SOURCE MATERIAL ->
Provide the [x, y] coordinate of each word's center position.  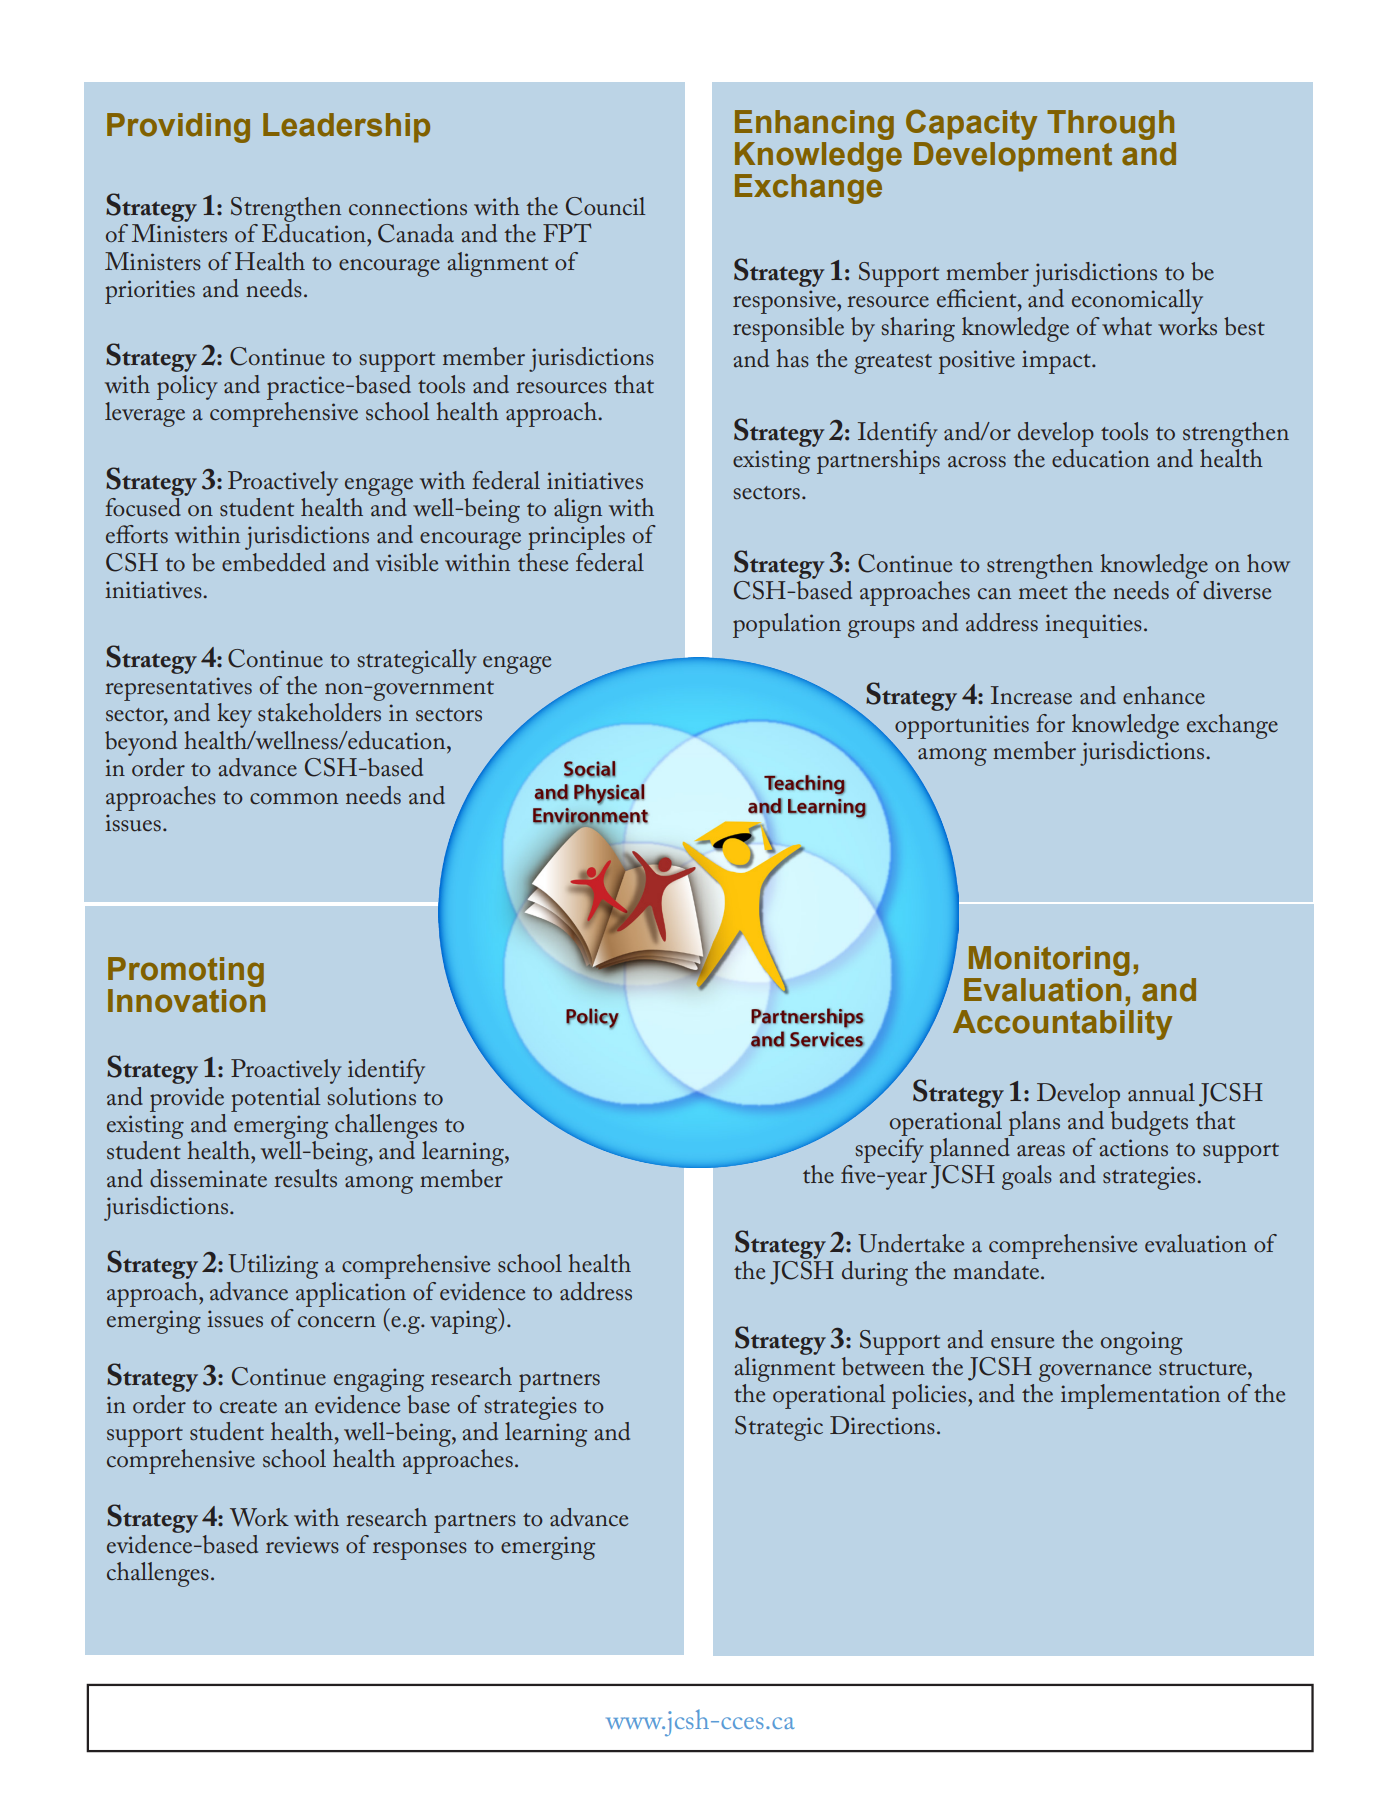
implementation [1140, 1396]
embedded [274, 562]
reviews [302, 1545]
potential [275, 1099]
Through [1110, 125]
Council [605, 206]
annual [1161, 1092]
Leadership [346, 128]
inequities [1093, 626]
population [787, 625]
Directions [882, 1425]
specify [889, 1149]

YOUR OBJECTIVE ->
Rewrite the listing with "center position" changed to "midpoint" and everything else kept the same. Don't include the pictures.

FULL OUTPUT ->
Provide the [x, y] coordinate of each word's midpoint.  
implementation [1140, 1396]
embedded [274, 562]
reviews [302, 1545]
potential [275, 1099]
Through [1110, 125]
Council [605, 206]
annual [1161, 1092]
Leadership [346, 128]
inequities [1093, 626]
population [787, 625]
Directions [882, 1425]
specify [889, 1149]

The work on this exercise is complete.